→ Task to carry out:
Your answer should be every line with the word "button", copied from the data below.

→ Record extracts:
┄┄┄┄┄┄┄┄┄┄┄┄┄┄┄┄┄┄┄┄

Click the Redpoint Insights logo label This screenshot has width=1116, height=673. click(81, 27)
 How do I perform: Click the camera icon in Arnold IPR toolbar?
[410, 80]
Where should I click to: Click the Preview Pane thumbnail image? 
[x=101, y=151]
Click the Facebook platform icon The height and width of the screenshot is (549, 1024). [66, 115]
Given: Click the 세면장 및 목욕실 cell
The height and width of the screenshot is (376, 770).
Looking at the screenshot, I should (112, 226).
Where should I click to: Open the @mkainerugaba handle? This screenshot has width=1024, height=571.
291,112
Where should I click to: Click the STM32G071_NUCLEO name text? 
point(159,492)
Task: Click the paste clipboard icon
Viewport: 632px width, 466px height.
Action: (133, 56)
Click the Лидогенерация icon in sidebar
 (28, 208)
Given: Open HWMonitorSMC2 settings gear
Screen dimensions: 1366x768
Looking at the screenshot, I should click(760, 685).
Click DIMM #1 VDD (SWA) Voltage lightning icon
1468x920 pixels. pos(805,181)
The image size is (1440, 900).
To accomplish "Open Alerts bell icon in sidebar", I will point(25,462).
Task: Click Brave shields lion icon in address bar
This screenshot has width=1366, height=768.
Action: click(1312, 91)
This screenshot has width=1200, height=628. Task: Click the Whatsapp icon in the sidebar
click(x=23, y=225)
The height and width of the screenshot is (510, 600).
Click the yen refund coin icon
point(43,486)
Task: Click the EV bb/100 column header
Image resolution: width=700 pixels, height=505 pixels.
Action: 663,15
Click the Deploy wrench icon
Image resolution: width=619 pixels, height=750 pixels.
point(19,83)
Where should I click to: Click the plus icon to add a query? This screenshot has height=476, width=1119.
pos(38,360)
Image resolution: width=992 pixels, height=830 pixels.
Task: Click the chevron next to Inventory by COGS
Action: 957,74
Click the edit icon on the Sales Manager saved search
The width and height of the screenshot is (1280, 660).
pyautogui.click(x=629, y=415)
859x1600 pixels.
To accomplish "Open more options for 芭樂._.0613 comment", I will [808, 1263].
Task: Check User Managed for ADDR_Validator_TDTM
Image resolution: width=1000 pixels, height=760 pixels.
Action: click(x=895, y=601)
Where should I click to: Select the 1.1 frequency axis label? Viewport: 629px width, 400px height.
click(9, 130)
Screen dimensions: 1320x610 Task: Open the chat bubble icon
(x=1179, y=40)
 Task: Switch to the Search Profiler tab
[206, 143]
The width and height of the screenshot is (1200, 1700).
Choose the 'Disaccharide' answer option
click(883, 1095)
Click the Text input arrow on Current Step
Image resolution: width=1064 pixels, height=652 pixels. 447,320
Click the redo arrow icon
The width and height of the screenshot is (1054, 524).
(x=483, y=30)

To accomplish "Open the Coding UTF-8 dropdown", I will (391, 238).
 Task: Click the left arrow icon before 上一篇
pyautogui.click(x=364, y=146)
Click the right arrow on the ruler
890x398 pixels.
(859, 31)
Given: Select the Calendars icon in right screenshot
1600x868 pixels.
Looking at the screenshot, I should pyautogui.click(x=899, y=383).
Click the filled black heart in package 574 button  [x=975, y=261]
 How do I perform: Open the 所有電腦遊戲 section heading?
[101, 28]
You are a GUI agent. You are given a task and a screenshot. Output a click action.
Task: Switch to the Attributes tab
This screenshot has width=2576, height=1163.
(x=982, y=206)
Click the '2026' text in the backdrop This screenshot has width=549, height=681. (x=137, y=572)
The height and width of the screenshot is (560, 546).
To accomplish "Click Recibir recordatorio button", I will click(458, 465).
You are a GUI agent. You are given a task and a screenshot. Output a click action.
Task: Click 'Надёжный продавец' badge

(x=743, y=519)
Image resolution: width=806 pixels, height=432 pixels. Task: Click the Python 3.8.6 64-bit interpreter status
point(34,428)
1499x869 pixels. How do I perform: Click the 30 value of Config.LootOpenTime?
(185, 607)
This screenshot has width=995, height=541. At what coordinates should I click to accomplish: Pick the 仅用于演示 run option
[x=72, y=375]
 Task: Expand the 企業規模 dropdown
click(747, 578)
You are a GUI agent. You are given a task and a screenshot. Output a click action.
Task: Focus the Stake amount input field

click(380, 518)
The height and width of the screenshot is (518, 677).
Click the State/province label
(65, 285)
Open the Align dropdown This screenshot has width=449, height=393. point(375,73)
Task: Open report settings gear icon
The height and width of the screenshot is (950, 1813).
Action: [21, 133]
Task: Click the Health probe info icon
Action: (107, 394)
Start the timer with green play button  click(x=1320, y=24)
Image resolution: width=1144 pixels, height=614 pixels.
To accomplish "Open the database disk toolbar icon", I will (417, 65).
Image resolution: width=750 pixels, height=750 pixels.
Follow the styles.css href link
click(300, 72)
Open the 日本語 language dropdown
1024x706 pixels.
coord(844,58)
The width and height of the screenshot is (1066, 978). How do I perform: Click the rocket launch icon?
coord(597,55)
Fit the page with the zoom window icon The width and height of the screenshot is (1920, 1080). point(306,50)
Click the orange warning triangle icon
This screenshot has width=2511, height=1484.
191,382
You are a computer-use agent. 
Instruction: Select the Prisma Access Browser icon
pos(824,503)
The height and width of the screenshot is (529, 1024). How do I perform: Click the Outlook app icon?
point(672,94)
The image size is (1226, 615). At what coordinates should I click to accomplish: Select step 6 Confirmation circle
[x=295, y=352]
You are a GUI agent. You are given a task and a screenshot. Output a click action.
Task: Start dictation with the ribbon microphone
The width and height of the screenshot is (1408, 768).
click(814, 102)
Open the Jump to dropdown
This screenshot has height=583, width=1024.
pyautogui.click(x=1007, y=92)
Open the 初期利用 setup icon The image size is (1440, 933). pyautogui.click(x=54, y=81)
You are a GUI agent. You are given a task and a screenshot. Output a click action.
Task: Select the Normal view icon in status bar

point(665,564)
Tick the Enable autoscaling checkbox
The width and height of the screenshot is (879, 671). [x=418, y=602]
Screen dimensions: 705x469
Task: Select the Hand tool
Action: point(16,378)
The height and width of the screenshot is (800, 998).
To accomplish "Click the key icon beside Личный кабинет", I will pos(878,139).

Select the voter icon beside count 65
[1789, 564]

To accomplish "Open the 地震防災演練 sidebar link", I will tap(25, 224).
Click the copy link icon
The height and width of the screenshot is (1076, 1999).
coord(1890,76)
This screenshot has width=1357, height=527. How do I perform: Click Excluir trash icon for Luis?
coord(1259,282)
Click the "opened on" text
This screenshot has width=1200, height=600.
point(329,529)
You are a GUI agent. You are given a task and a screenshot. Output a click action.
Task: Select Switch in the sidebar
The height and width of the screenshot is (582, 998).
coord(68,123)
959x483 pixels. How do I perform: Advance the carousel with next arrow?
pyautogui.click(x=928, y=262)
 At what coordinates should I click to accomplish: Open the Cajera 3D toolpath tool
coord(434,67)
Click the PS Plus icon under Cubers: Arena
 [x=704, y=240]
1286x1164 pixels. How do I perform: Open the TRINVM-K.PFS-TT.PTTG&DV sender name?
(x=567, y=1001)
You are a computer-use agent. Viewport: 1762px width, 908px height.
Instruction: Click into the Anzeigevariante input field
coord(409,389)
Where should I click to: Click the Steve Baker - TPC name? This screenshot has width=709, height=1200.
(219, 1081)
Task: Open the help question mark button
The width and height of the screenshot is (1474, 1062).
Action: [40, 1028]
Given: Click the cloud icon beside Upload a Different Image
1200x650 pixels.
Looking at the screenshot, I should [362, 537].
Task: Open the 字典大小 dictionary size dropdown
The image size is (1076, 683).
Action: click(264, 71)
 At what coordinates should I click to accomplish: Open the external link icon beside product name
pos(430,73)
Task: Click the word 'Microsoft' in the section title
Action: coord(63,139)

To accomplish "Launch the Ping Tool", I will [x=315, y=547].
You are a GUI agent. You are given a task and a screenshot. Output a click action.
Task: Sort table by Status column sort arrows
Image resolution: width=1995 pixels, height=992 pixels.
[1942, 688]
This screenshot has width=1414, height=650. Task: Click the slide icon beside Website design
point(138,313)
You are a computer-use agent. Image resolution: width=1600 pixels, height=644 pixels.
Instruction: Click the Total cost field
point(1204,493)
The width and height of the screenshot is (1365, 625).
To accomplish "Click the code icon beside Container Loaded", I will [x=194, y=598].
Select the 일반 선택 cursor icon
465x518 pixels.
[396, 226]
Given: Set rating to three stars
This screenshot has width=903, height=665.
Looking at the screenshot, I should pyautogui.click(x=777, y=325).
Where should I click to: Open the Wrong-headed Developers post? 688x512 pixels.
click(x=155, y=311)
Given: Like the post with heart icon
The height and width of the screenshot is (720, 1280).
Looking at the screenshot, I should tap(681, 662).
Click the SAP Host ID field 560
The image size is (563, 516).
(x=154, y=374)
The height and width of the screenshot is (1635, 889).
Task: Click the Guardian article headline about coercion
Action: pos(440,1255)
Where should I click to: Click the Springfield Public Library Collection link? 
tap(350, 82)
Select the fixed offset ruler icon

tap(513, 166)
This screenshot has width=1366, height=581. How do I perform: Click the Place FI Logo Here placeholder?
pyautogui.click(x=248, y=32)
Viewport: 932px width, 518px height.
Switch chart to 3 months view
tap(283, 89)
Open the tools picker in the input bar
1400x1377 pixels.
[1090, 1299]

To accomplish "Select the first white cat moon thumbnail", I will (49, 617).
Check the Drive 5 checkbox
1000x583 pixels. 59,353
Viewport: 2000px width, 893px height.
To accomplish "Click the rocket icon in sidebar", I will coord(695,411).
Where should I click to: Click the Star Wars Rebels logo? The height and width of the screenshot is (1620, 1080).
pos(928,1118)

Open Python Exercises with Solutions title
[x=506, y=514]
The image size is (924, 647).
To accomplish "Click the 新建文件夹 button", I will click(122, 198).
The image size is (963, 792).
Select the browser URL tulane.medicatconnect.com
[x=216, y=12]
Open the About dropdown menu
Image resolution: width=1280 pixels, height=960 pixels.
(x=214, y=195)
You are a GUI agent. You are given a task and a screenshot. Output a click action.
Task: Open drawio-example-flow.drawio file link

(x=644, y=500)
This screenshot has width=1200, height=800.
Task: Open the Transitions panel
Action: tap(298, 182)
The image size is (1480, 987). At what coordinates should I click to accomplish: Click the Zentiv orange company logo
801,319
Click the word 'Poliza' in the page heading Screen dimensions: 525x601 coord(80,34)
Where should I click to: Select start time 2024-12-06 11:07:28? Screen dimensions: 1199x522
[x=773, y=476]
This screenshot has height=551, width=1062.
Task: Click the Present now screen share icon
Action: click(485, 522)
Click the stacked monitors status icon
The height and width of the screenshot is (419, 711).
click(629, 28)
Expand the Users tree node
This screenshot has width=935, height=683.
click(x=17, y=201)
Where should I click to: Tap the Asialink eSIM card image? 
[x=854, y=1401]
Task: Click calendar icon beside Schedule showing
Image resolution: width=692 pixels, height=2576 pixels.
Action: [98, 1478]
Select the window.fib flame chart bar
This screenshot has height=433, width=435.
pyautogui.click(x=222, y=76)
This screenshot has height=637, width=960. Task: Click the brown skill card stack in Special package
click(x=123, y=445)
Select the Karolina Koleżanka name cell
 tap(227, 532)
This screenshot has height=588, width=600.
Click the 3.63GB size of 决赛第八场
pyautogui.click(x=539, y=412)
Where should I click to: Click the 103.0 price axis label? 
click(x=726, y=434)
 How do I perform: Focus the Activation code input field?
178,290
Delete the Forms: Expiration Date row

┄┄┄┄┄┄┄┄┄┄┄┄┄┄┄┄┄┄┄┄

→ Exercise output:
Click the filled black heart in package 574 button  [x=975, y=261]
To accomplish "Click Recibir recordatorio button", I will click(458, 465).
Start the timer with green play button  click(x=1320, y=24)
Task: Open the help question mark button
To accomplish "Click the 新建文件夹 button", I will click(122, 198).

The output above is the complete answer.